SINGAPORE - Doctors should not practise defensive medicine. Doing so is not good clinical practice and it would raise healthcare costs unnecessarily, said Senior Minister of State for Health Lam Pin Min in Parliament on Tuesday (Aug 1).
He was responding to Dr Lim Wee Kiak (Sembawang GRC), who had asked if there were guidelines for doctors to "send all cases for detailed diagnostic tests to avoid misdiagnosing rare medical conditions".
Dr Lim cited the recent case where a doctor was suspended for three months for not diagnosing a child who had the relatively rare Kawasaki disease (KD).
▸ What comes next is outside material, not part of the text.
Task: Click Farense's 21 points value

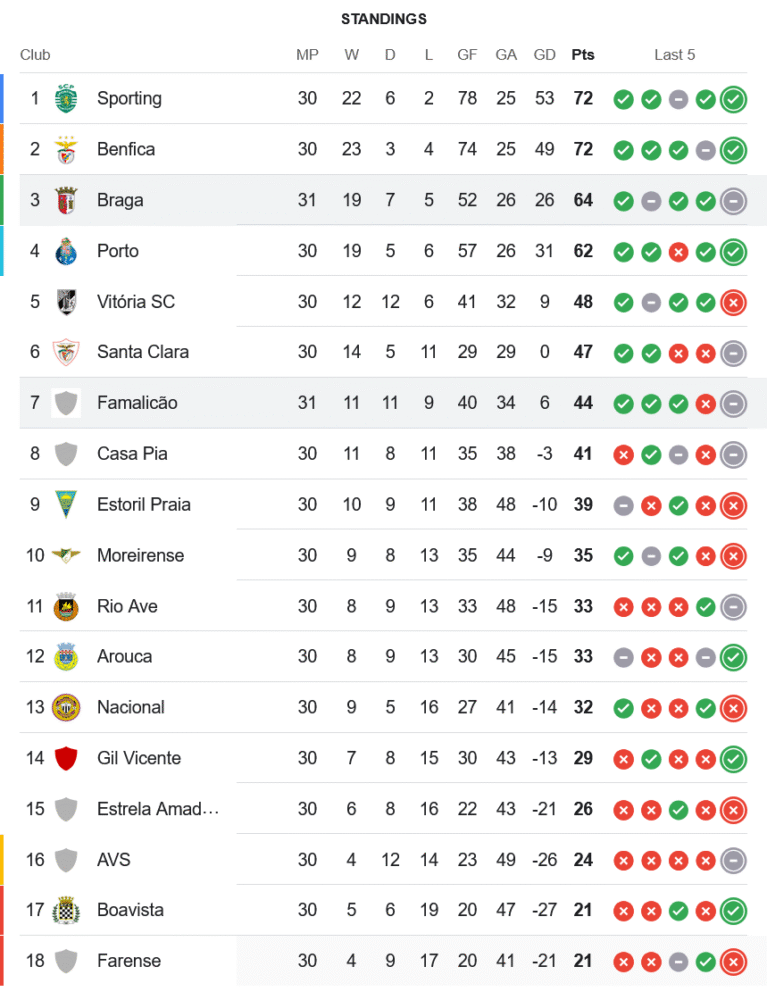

More than 1,000 doctors had signed a petition to the ministry and the Singapore Medical Council (SMC), saying that a suspension was too severe a penalty for misdiagnosing a rare disease.
Dr Chia Foong Lin, a paediatrician in private practice, had appealed against the disciplinary tribunal's (DT) judgment, but the Supreme Court upheld it.
Dr Lim asked if the Ministry of Health could issue guidelines for diagnosing potentially rare illnesses, if no such guidelines exist.
However, Dr Lam said that in that particular case, there have been internationally accepted guidelines for the disease since 2004.
He said: "Based on these international guidelines, the child presented with signs and symptoms which should be investigated further for KD."
The child had a high fever that had lasted more than a week, red eyes, red cracked lips and a rash.
KD is a disease that, if untreated, would result in 15 per cent to 20 per cent of children developing serious medical problems, including heart disease, or dying.
What happened to the boy with Kawasaki disease
Timeline of events:
Feb 25, 2013: The year-old child suffering from red eyes and a high fever for three days is hospitalised at Gleneagles Hospital. Dr Chia Foong Lin diagnoses him as having a viral infection.
Feb 27: The child is fretful, his lips turn bright red and he develops a rash. Dr Chia considers Kawasaki disease, but does not do any supportive tests for this (there is no specific diagnostic test for KD), nor does she tell his parents.
Feb 28: The boy's fever spikes in the morning and his lips are red and cracked.
March 1: His fever appears to have settled and Dr Chia discharges him. His red eyes have improved, he has no rashes, but his lips are still red and cracked.
March 3: He is reviewed by Dr Chia as an outpatient at her clinic. His parents say the child's fever has continued in the past two days.
March 4: The parents seek a second opinion with Dr Lee Bee Wah, another paediatrician in private practice. Dr Lee notes that the boy is irritable, has a rash on his upper body, redness on his palms and soles, prominent lymph nodes on the right side of the neck, and a heart murmur.
She orders blood tests and an echocardiogram, which shows that the blood vessels of the heart are already affected. She treats the boy for KD and he responds well.
Between them, National University Hospital and the KK Women's and Children's Hospital see 160 to 190 KD cases a year.
Dr Lam said: "The DT concluded that Dr Chia fell short of the reasonable standard expected of a senior paediatrician by not ordering tests to support the diagnosis or discussing with the parents this possible diagnosis which she had considered.
"The DT judged that this amounted to serious negligence on her part."
Ms Tin Pei Ling (MacPherson) had also asked about the basis for Dr Chia's suspension.
Dr Lam said that in deciding on the three-month suspension, the DT took into account her 23 years of experience as a paediatrician and her unblemished record.
Ms Tin also asked if studies had been done on defensive medicine and potential implications if it happens here.
Dr Lam said defensive medicine, which happens when a doctor deviates from sound medical practice for fear of being sued for malpractice, results in unnecessary healthcare costs. There has not been any local study on this.
He added: "As part of their work, doctors are expected to exercise good clinical judgment to manage patients appropriately."
He added that doctors also need to keep abreast of medical knowledge and international guidelines. That is why the SMC requires all doctors to have mandatory continuing medical education.